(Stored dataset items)
* * * * * * *

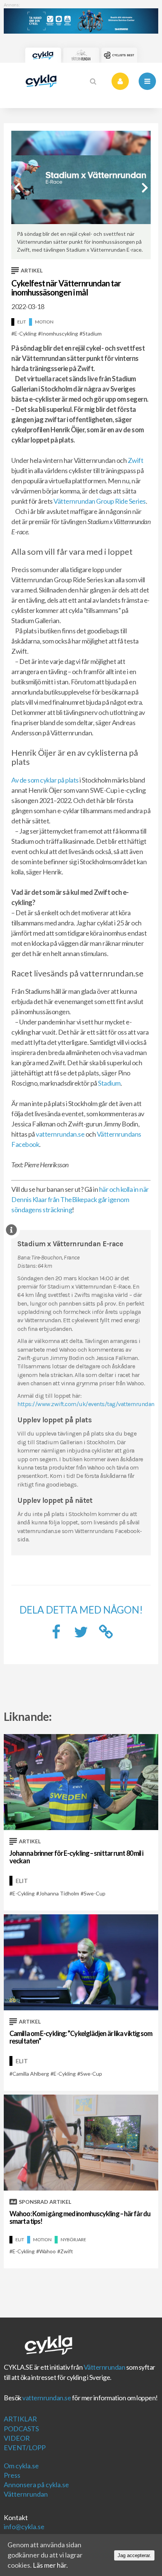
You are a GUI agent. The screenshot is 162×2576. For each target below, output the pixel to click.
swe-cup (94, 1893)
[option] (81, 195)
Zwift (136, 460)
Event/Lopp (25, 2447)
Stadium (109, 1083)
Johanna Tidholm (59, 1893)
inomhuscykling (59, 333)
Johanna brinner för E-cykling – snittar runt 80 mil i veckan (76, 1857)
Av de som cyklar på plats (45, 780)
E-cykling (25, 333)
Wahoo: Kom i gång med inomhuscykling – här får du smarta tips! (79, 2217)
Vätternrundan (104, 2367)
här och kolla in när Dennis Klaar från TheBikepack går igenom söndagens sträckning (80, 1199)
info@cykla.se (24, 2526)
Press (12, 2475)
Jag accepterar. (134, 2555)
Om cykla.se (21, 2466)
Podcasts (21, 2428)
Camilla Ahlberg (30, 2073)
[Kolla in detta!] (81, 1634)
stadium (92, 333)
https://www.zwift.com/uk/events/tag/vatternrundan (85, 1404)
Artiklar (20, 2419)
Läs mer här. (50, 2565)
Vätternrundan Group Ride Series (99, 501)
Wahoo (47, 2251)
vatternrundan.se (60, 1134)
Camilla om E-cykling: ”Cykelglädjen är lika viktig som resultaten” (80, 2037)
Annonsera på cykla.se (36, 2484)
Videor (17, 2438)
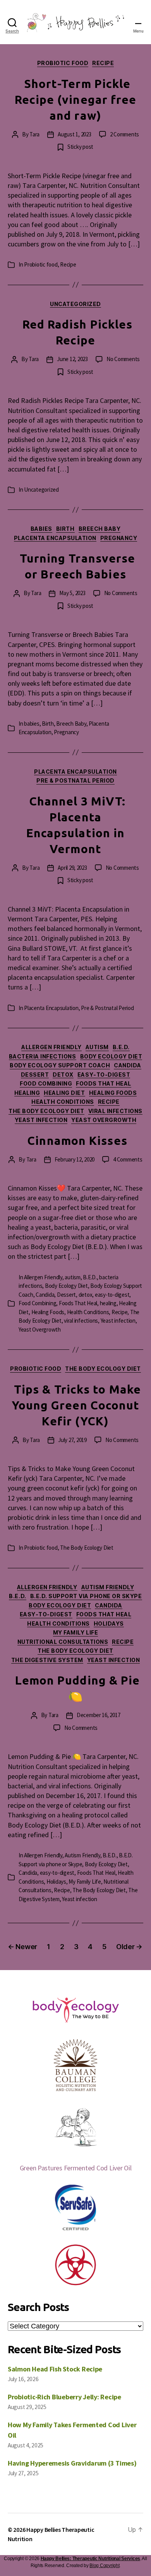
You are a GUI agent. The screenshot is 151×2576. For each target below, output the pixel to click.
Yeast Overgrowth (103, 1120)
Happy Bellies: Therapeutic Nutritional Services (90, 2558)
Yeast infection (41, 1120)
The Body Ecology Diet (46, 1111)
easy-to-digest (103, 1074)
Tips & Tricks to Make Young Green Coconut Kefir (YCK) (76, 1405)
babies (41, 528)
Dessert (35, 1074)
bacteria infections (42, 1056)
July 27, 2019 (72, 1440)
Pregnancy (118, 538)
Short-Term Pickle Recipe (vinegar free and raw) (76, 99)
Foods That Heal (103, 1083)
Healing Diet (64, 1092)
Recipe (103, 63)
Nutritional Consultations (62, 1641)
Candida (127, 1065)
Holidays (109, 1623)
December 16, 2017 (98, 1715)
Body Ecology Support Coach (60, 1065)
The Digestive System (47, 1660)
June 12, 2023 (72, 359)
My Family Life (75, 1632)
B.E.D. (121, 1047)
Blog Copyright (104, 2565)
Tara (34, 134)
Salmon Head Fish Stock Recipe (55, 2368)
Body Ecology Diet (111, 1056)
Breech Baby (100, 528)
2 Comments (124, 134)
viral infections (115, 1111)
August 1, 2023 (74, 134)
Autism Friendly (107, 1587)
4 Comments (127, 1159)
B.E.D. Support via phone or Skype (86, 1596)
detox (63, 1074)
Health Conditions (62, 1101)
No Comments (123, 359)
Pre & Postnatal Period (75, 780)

* * * * * * *

* **WORK REQUEST**
From the first line of the records through the line containing "inomhuscykling (59, 333)", please output exactly those lines and nothing more, leaving out the pictures.

* **PROBLEM SOLUTION**
You are a GUI agent. The screenshot is 162×2576. For each target below, output the pixel to click.
swe-cup (94, 1893)
[option] (81, 195)
Zwift (136, 460)
Event/Lopp (25, 2447)
Stadium (109, 1083)
Johanna Tidholm (59, 1893)
inomhuscykling (59, 333)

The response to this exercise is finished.